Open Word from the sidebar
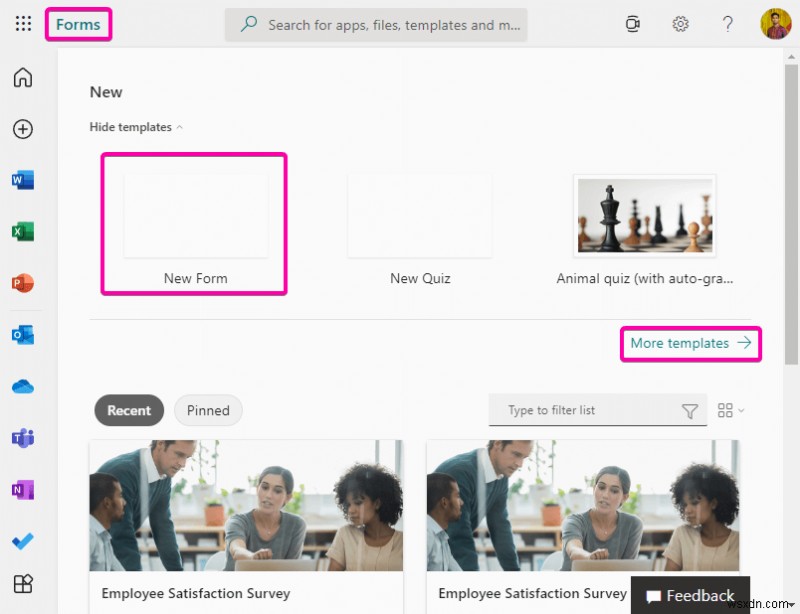This screenshot has width=800, height=614. (22, 180)
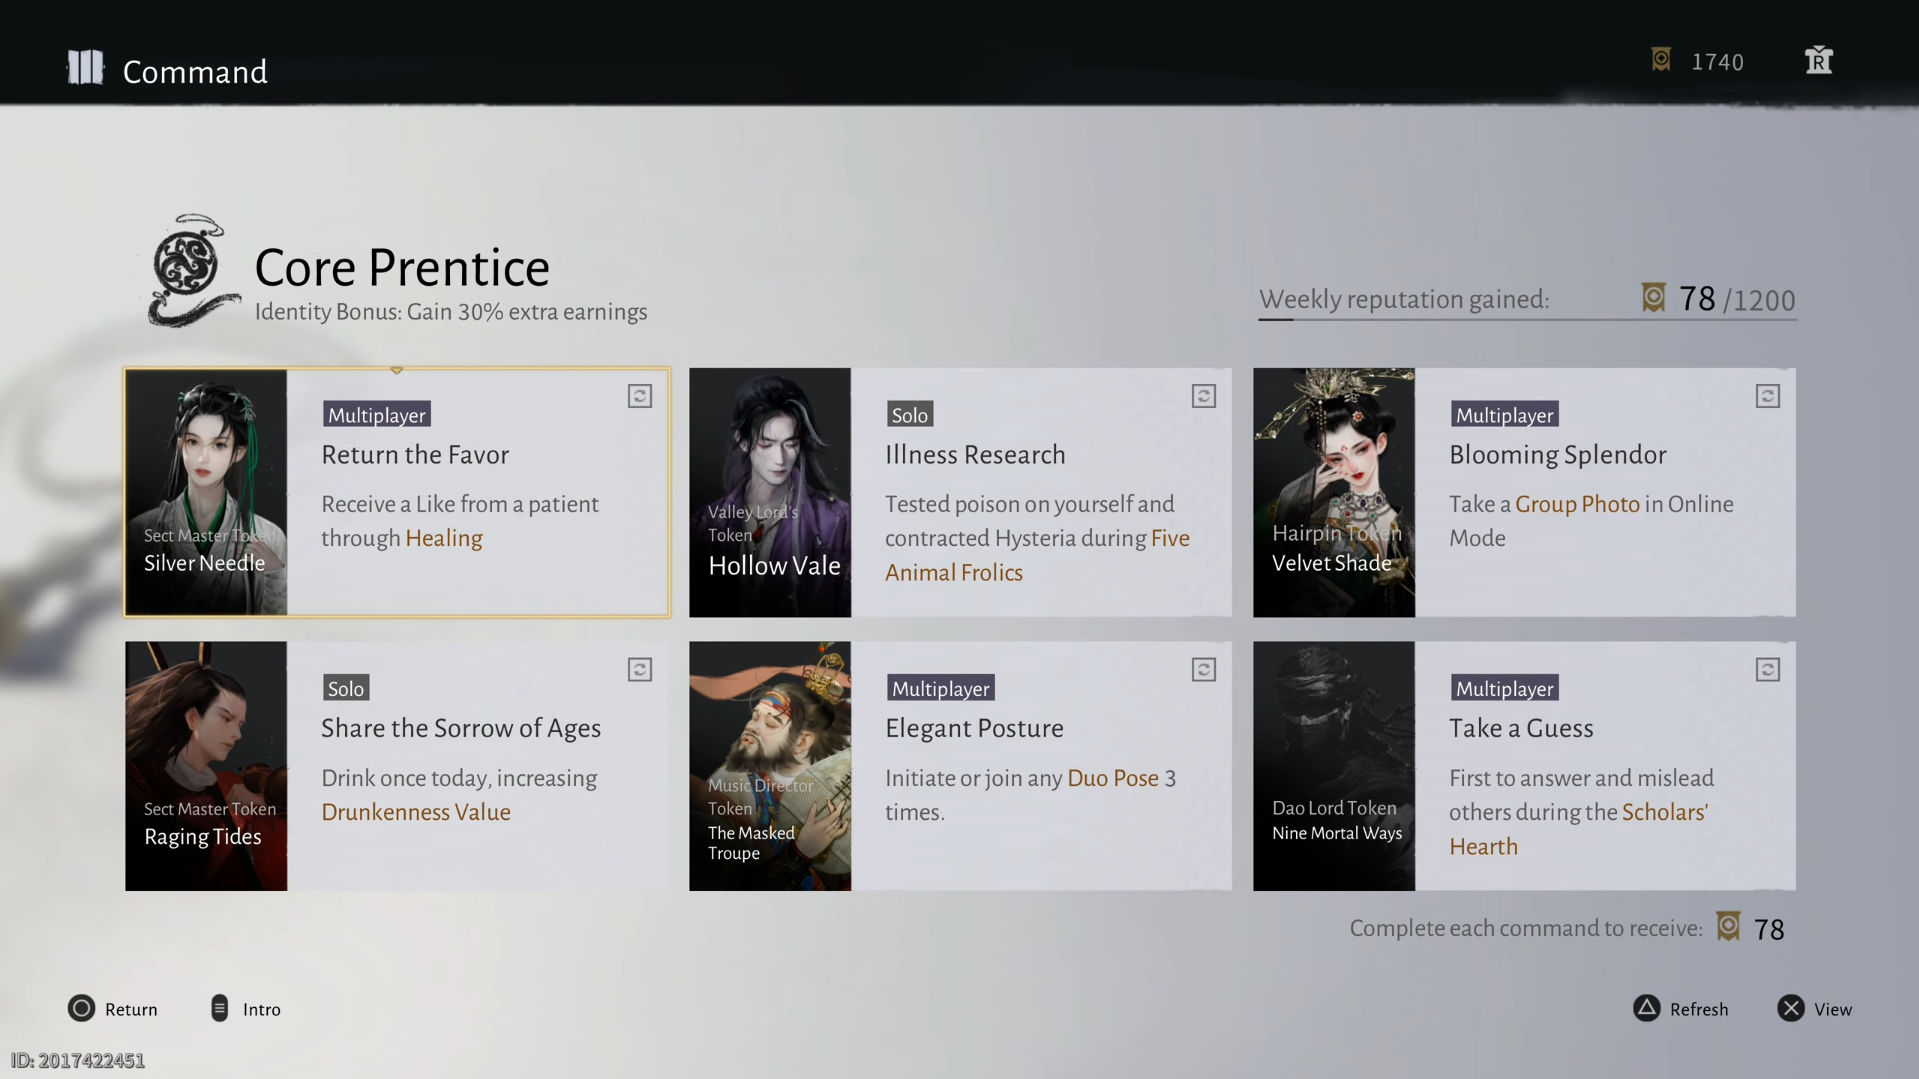Click refresh icon on Elegant Posture card
The width and height of the screenshot is (1919, 1079).
coord(1204,670)
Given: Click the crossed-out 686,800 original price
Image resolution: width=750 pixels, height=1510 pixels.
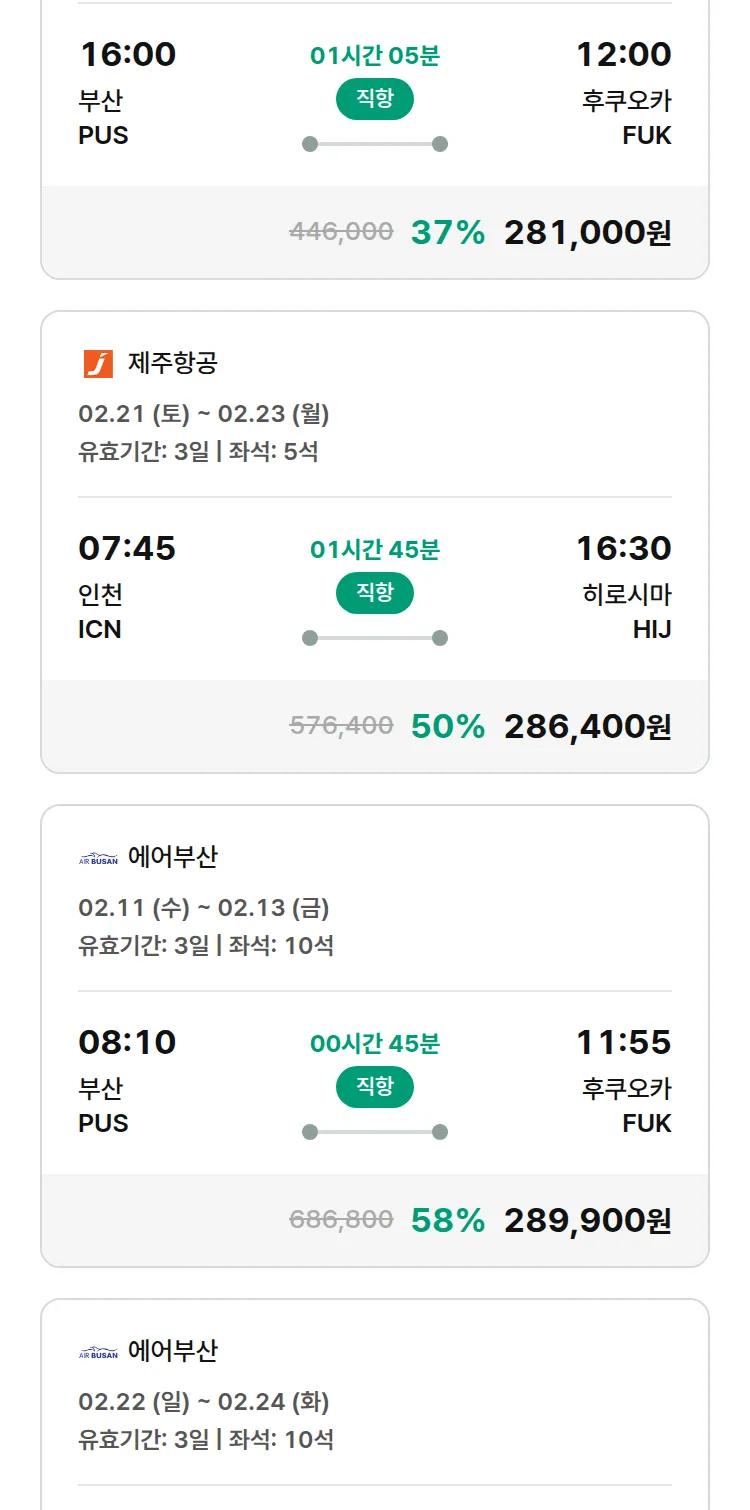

ASSIGNMENT: Reproduce the entries above word for word. Pictures stay out.

ANSWER BOX:
Open Word from the sidebar
This screenshot has width=800, height=614. (22, 180)
Click refresh icon on Elegant Posture card
The width and height of the screenshot is (1919, 1079).
coord(1204,670)
Given: Click the crossed-out 686,800 original price
Image resolution: width=750 pixels, height=1510 pixels.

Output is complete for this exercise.